Servidor no pierde el buen humor porque es una reafirmación de la libertad y porque el buen humor no está reñido con nada, ni siquiera con el duelo. Lo que está reñido con el duelo es la simpleza, lo que está reñido con el duelo es la manipulación, lo que está reñido con el duelo es la violencia fundamentalista, extremista. Y sí: también coincidimos en ese error. Quizás deje de leer los periódicos para no sentirse sediento de sangre, servidor.
El siglo XXI comenzó con una imagen aterradora que es hija de la imagen aterradora que impregnó el siglo XX. Hay menos distancia de la que pensamos entre aquel hongo atómico y las torres gemelas.

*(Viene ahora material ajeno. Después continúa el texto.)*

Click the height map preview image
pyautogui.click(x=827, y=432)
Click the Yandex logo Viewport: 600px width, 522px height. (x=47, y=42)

Grandes demostraciones de poder por parte de quienes sólo comprenden el poder de hacer daño. ¿De verdad nuestra salud depende de nuestro poder destructivo? ¿Ese es el secreto en el que sólo están los corruptos, los asesinos, los inconscientes y los listos? ¿Esto es el ser humano? ¿Así son las cosas? Un vistazo a la historia nos muestra que tanto el islam como el cristianismo han sido siempre sus peores enemigos, cada uno de sí mismo. La religión, sin duda, no es un cáncer, pero hoy por hoy es uno de esos factores capaces de favorecer su desarrollo. El peor enemigo del ser humano ha sido siempre el compromiso creado en torno a un mensaje de obligada observancia. Torcer el libre albedrío. Meternos en una guerra porque, como bien sabe cualquiera que esté en el secreto, somos imbéciles.
Pero este comentario no trata sobre la religión, ni sobre el libre albedrío, como los atentados del día 22 no tratan sobre religión, ni sobre razas, razones o réditos. Trata sobre estrategias que causan un daño irreparable al cuerpo a cambio de un beneficios que sólo la célula cancerosa disfruta.

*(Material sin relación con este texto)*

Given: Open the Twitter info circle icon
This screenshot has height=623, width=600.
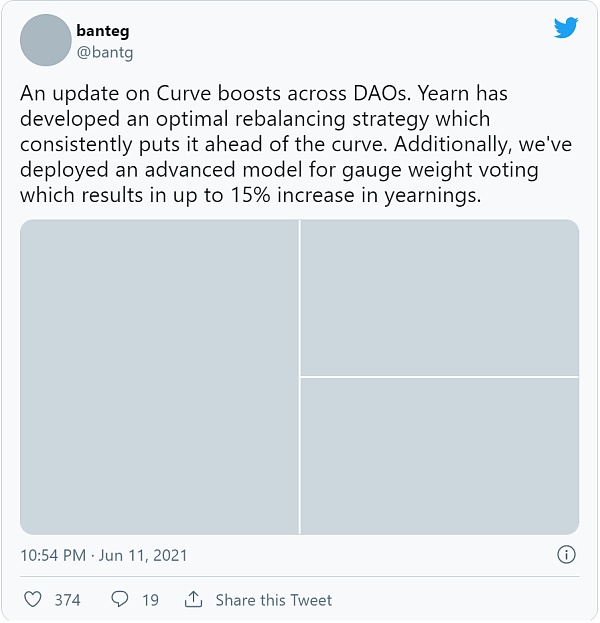Looking at the screenshot, I should [565, 554].
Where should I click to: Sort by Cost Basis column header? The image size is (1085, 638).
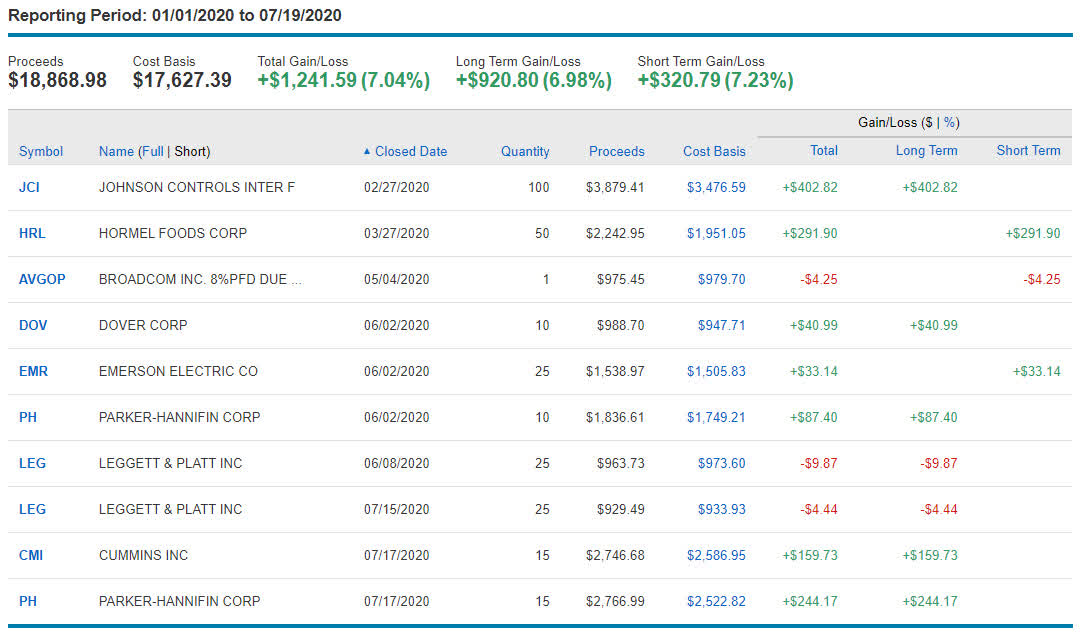click(x=714, y=152)
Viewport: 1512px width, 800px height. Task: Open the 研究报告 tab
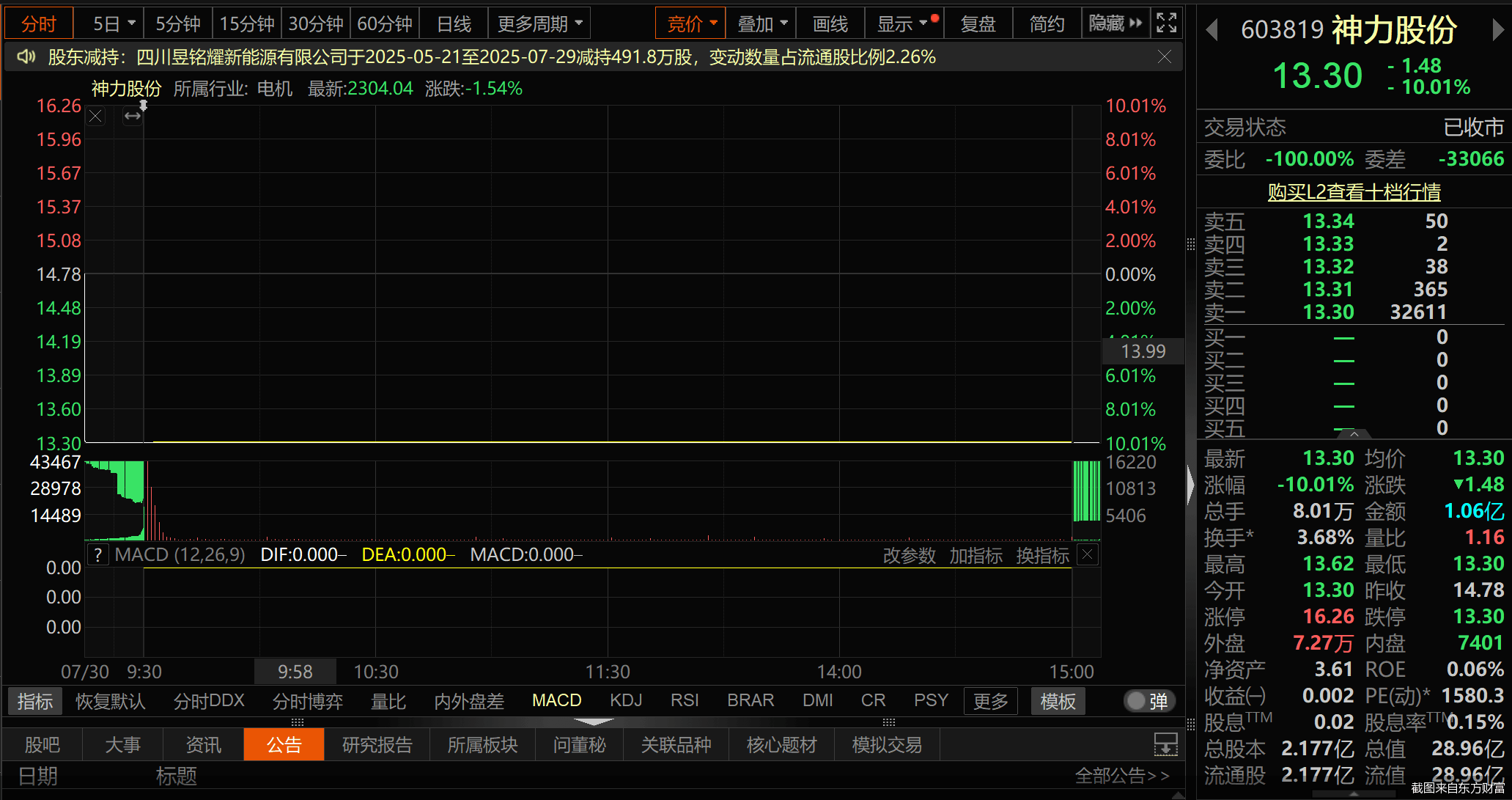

Como decía: se puede reflexionar despacio y con inteligencia sobre lo que nos pasa y por qué. O se puede envenenar la atención de los creyentes, de los preocupados, de los inocentes. Lo inteligente es preguntarse cómo hemos llegado a esto. Lo estúpido, lo absurdo, lo canalla, lo ilógico, lo malsano es atacar, en respuesta al desmán de un producto indeseable del capitalismo colonialista, a una mezquita.

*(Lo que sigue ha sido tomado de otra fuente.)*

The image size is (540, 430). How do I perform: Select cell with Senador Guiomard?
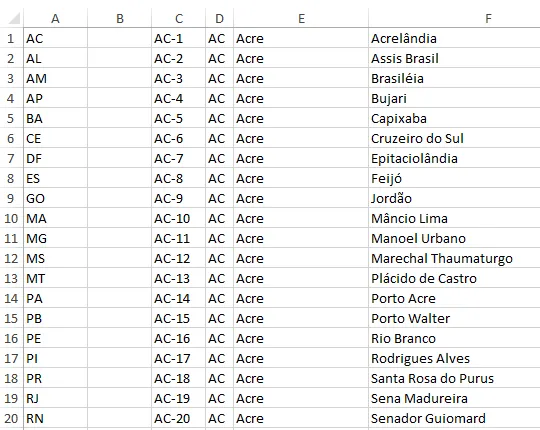click(454, 418)
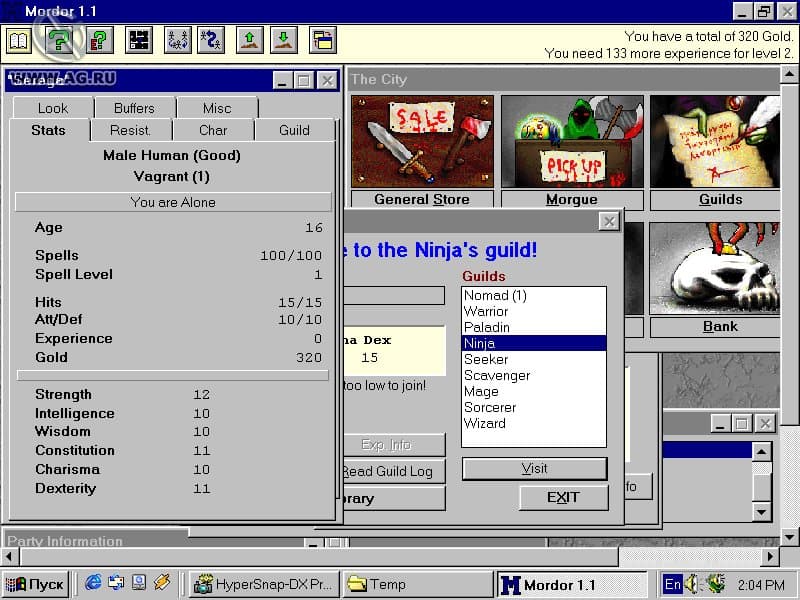Click the automap grid toolbar icon
The image size is (800, 600).
pos(139,40)
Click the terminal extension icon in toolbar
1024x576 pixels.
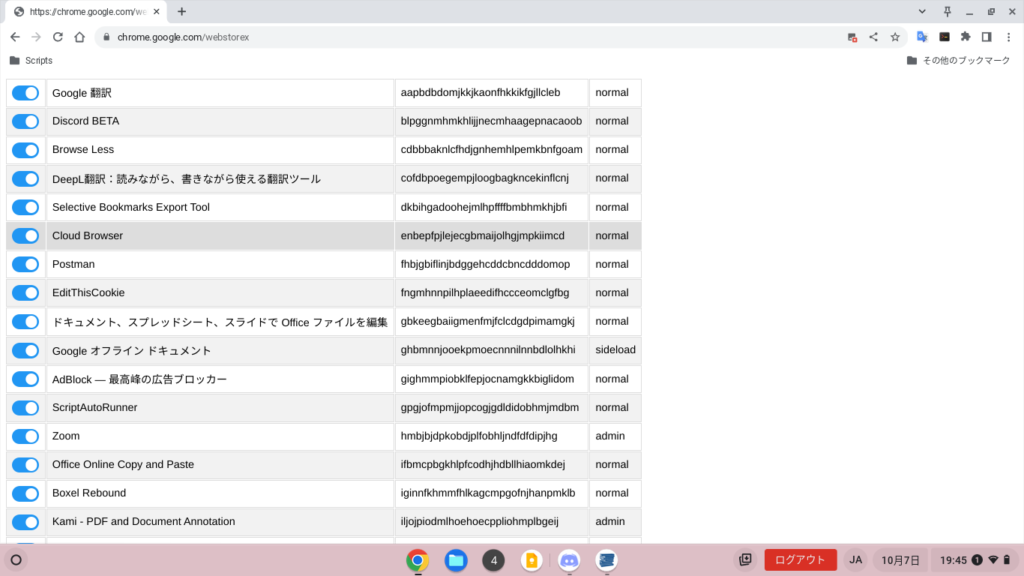(944, 37)
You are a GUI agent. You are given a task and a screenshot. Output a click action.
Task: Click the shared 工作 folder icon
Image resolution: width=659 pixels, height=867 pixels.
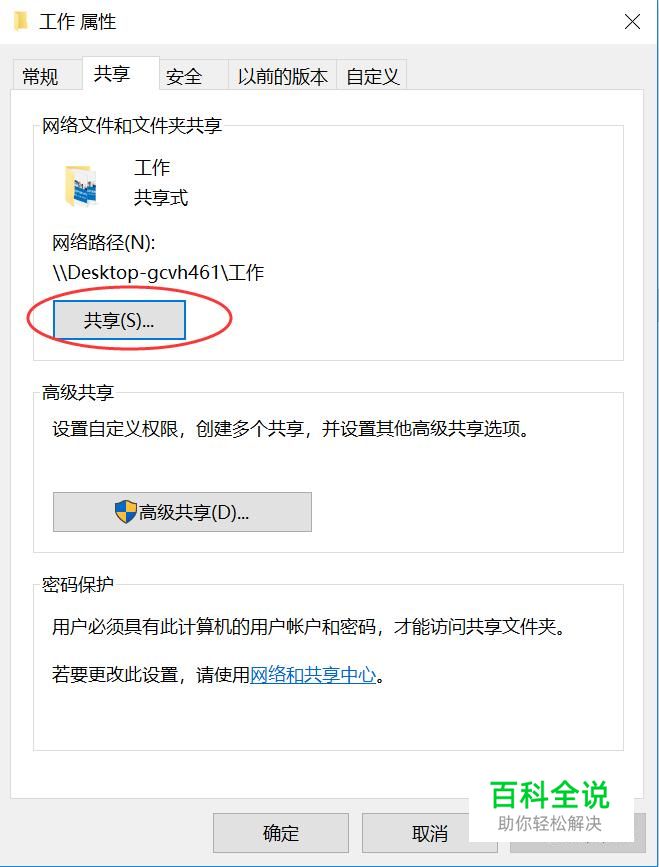(x=81, y=186)
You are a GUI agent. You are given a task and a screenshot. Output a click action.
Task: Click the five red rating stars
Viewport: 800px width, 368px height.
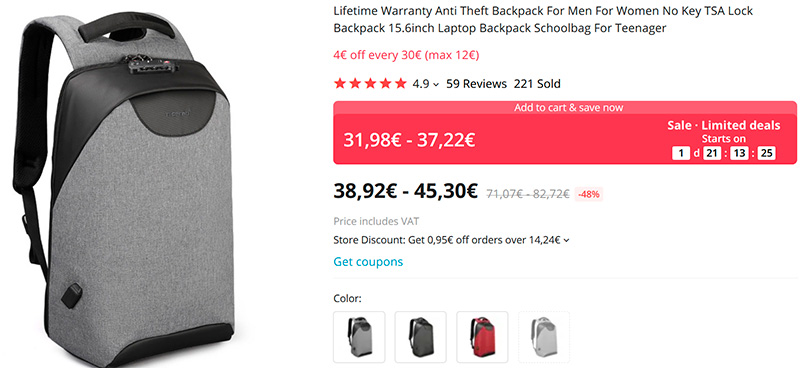370,84
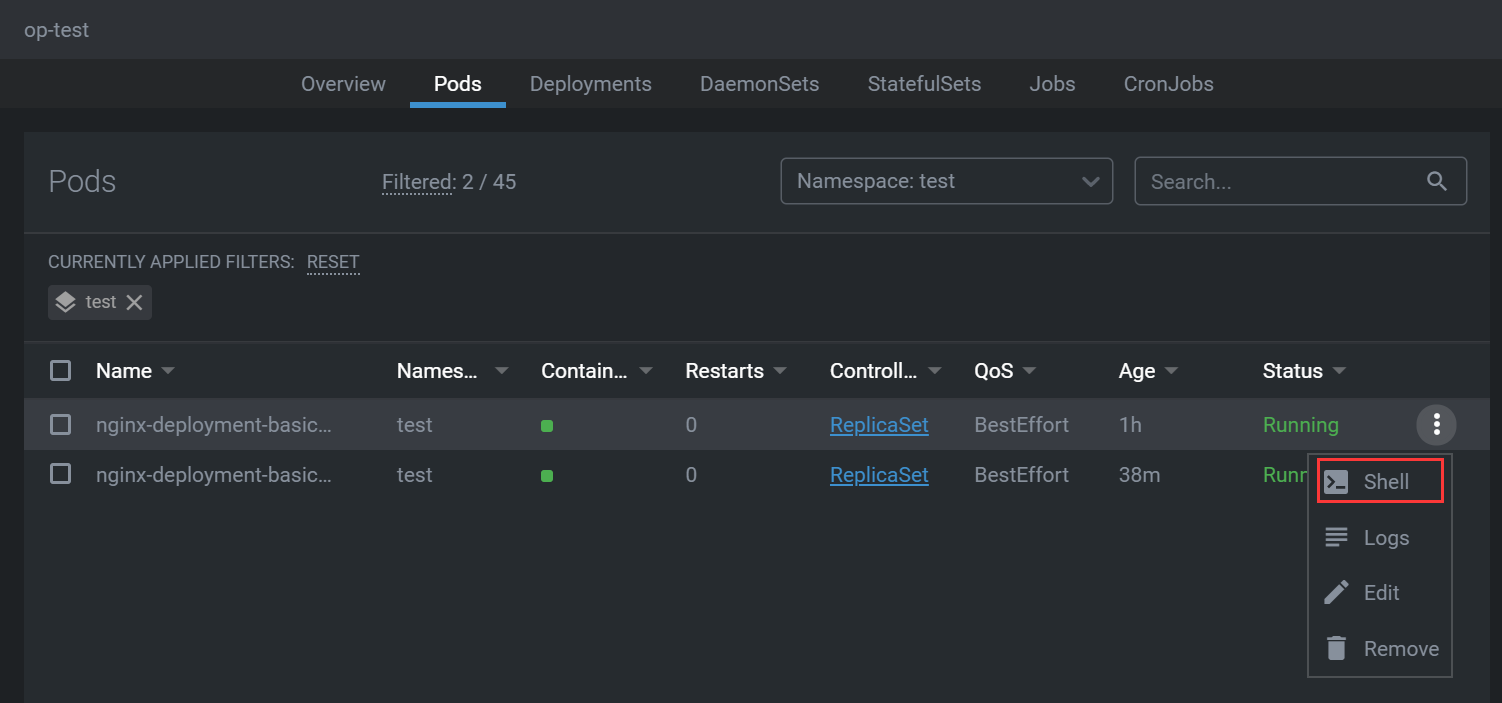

El enemigo no está en la mezquita. Hay que ser un poco subnormal para pensar que el enemigo está en la mezquita, descalzo y rezando a un dios inexistente. Servidor no es creyente (vale), pero sabe que los creyentes ignoran la verdad (que no hay dueño) y, en consecuencia, son inocentes (manipulables, pero inocentes). El enemigo es uno entre cien millones, no está en el metro, ni está en la mezquita: está celebrando nuestra confusión. Tiene un secreto: que somos imbéciles.
Así que servidor se siente mal, y condena, y no comprende la beligerancia de Jean-Claude Juncker (entre muchos), incapaz de atajar antes de atacar. Servidor, de nuevo, pecará de ingenuidad e ignorancia y, naturalmente, se declarará en contra de los promotores del argumento agresivo-sensible. Prefiere ignorar ese bosque ante el árbol de una democracia anónima, fuerte, insobornable (había escrito y corrigió «ingobernable»), juiciosa y universal. Lo hará, condenar, porque se lo pide el cuerpo pero no dejará que eso impida que su mente avance y, en consecuencia, sufrirá que a estas alturas nos veamos abocados a repetir (repetir, repetir) que si de verdad queremos cambiar, hemos de cambiar. El tiempo se acaba.